Exercise requirements
Convert the rows below into a two-column CSV with the headers instruction and location. Begin at the line that has "940x1420 pixels. Task: Click" and stop after the line that has "(x=84, y=1280)". Put each instruction and its location in its own quoted field, replace line breaks with spaces, and leave out the pictures.

##### Data to process #####

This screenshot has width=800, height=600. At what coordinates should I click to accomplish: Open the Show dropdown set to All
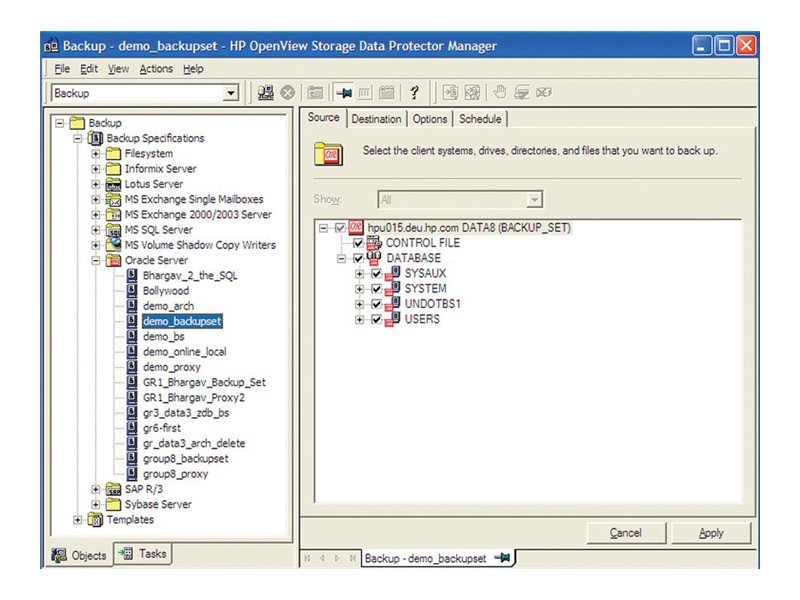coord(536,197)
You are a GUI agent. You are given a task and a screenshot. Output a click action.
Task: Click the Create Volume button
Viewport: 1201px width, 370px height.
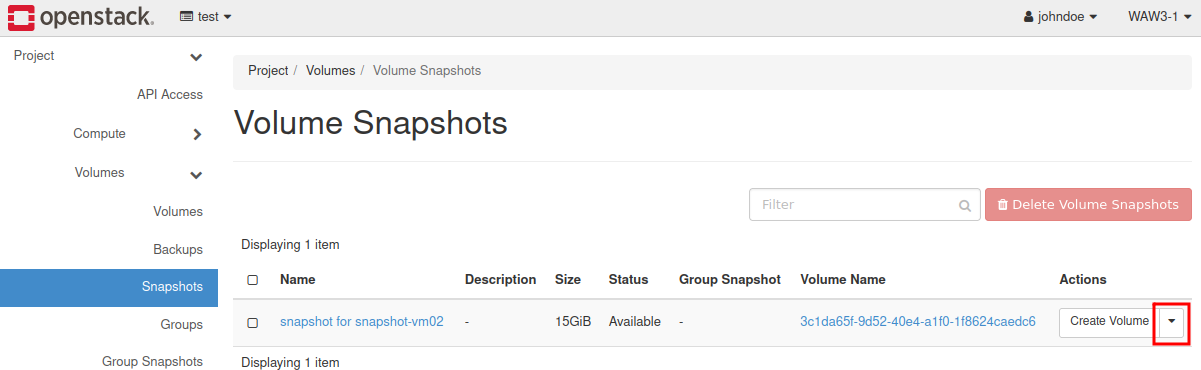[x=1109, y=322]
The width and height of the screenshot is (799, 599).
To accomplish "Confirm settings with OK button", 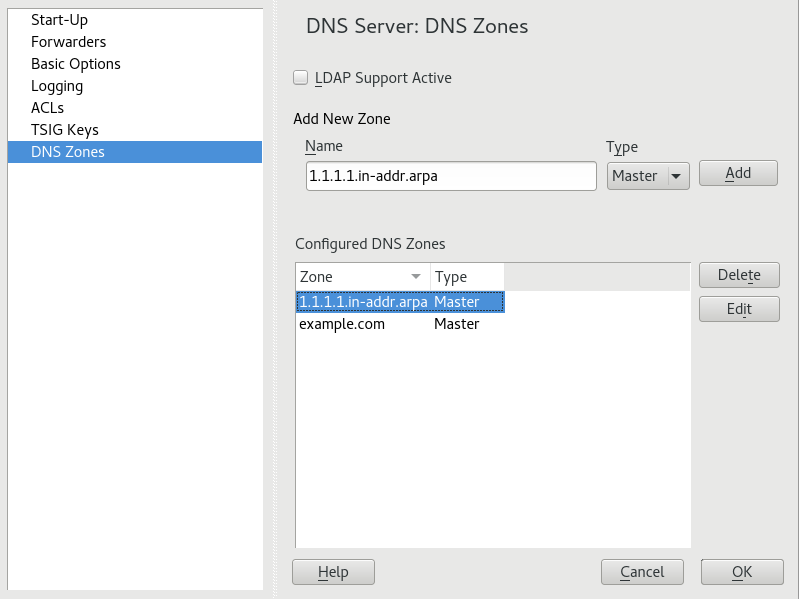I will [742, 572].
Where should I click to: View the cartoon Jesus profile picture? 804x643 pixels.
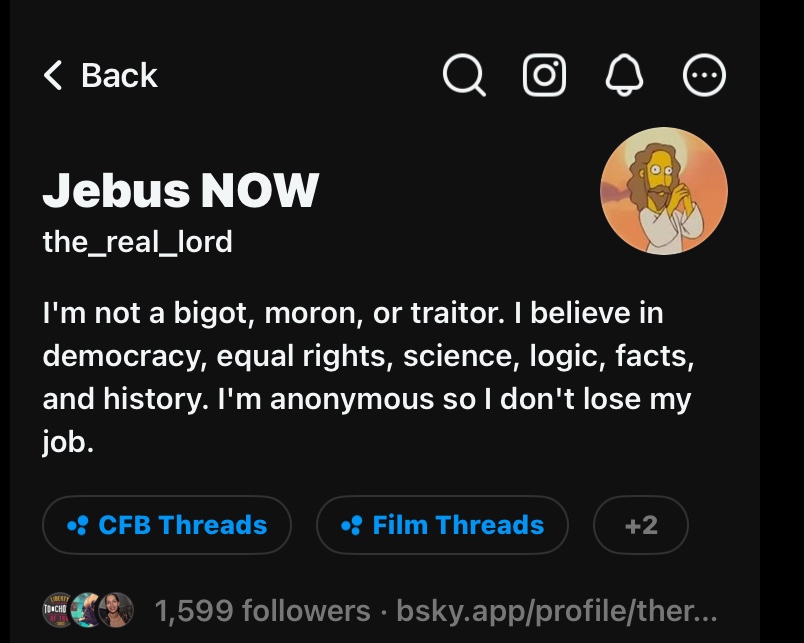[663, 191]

#####
##### Data to process #####

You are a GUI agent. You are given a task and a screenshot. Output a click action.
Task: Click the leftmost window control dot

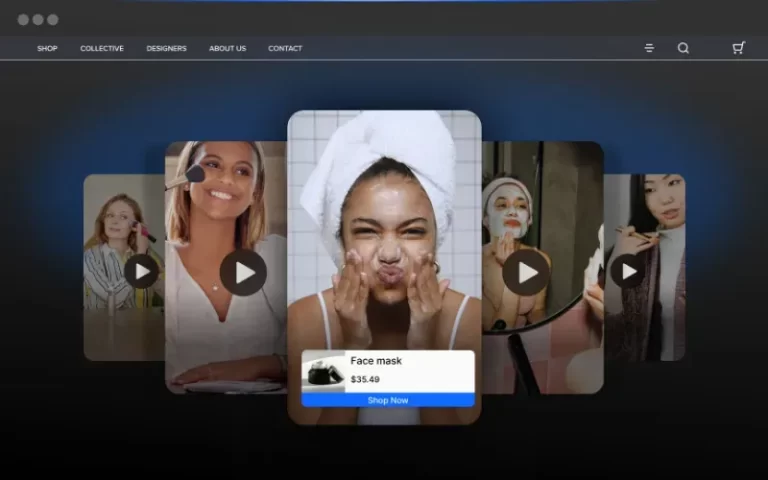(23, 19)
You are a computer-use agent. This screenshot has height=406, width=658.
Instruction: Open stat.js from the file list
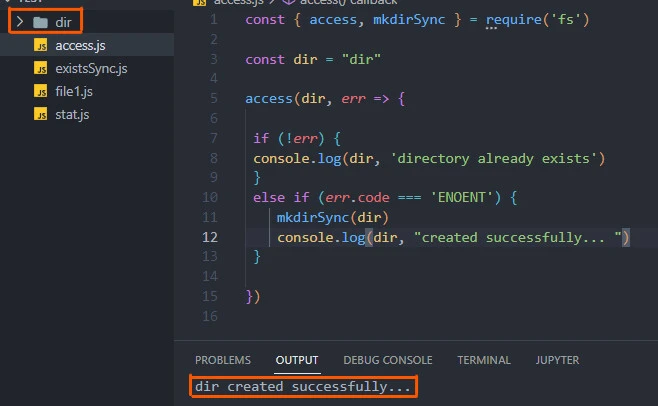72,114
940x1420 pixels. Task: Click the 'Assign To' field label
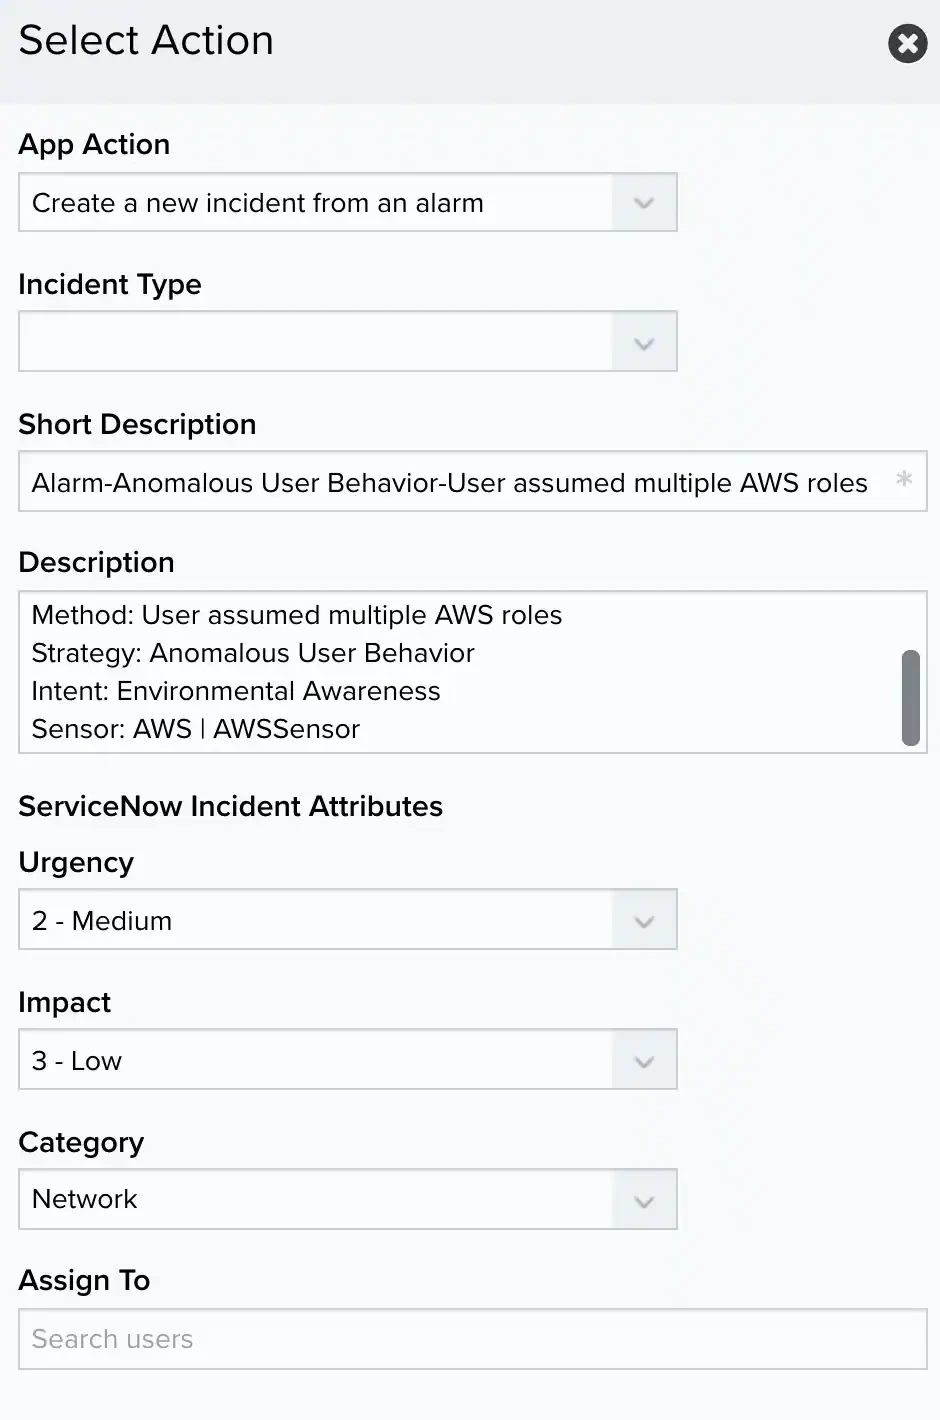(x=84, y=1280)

#####
##### Data to process #####

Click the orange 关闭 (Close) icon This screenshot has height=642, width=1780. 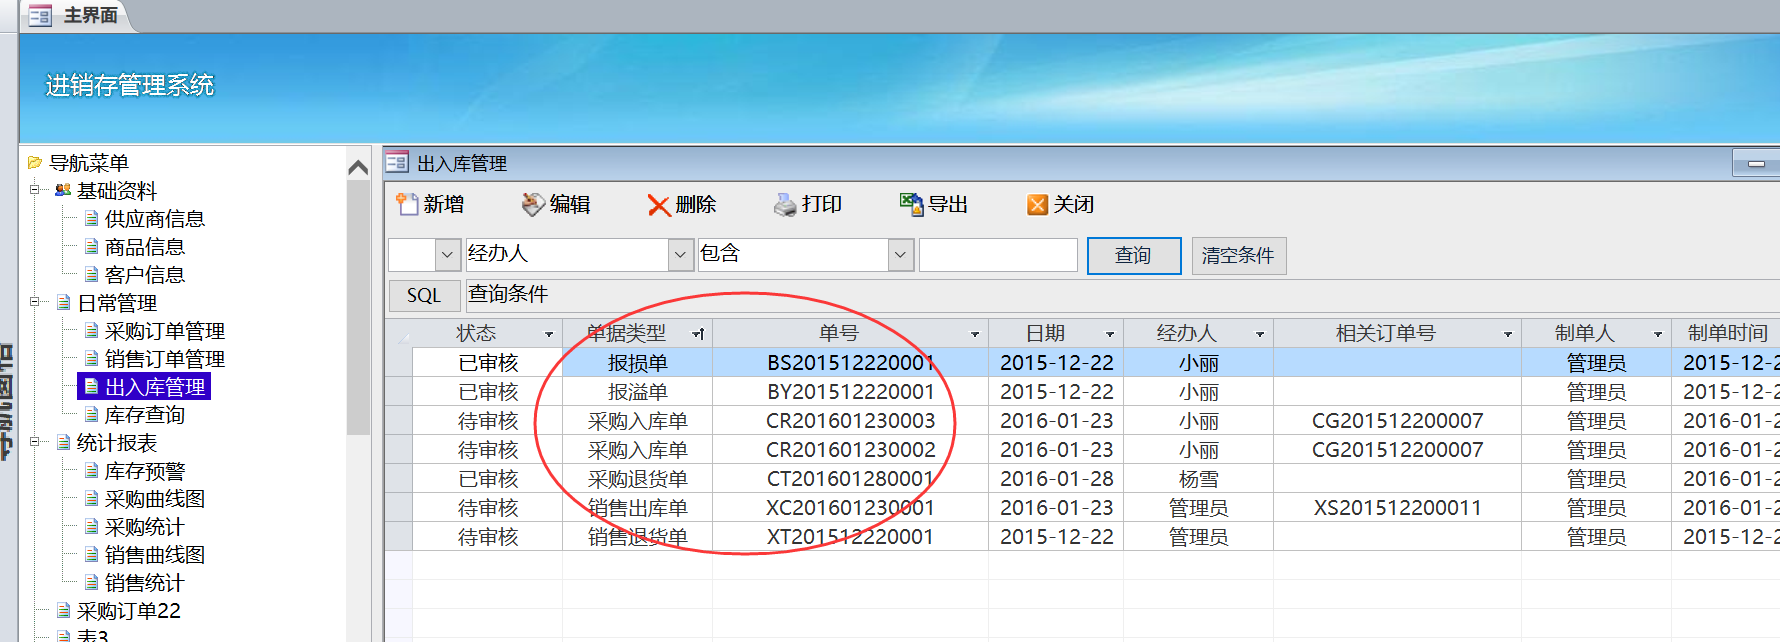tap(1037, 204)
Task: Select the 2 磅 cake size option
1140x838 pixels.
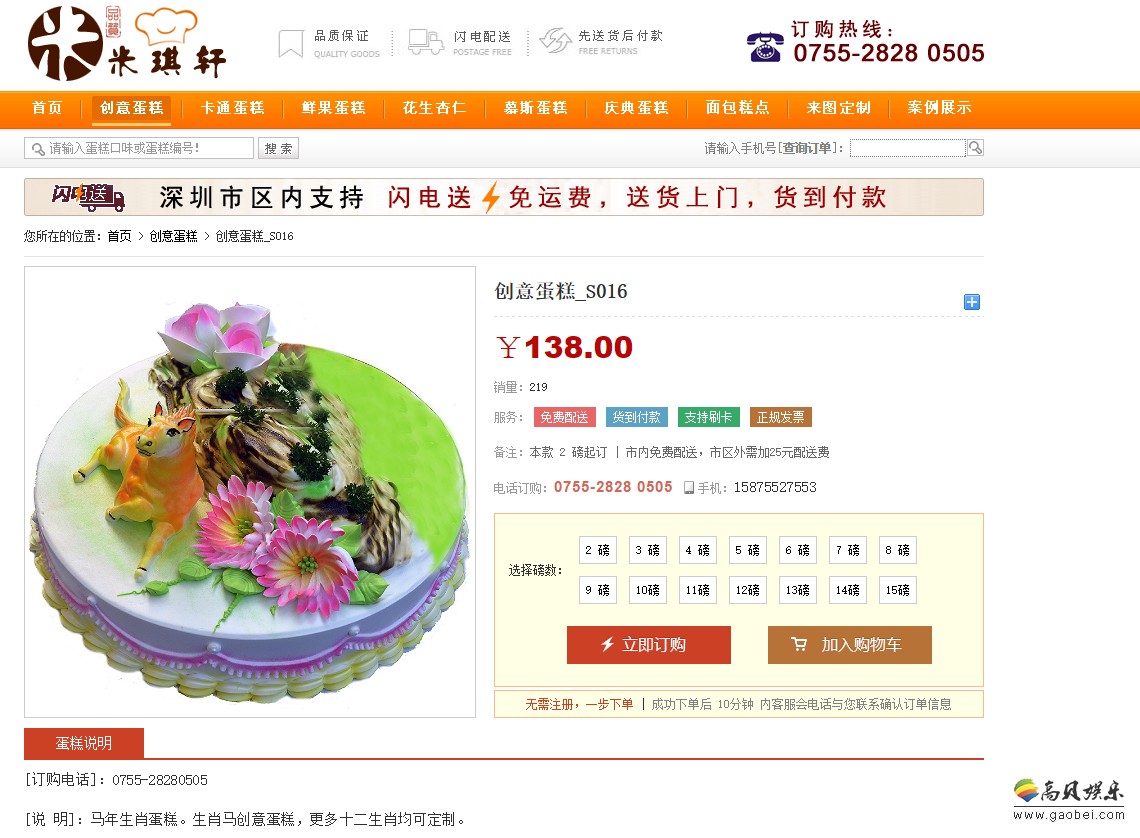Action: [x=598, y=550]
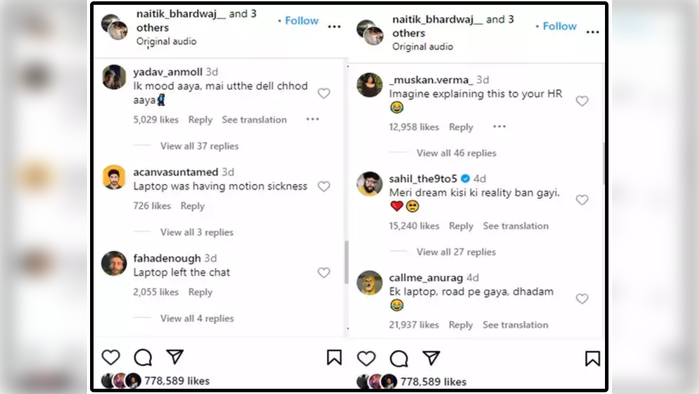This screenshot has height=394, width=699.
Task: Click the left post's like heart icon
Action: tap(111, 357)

#####

The result
instruction,location
"940x1420 pixels. Task: Click the 'Assign To' field label","(x=84, y=1280)"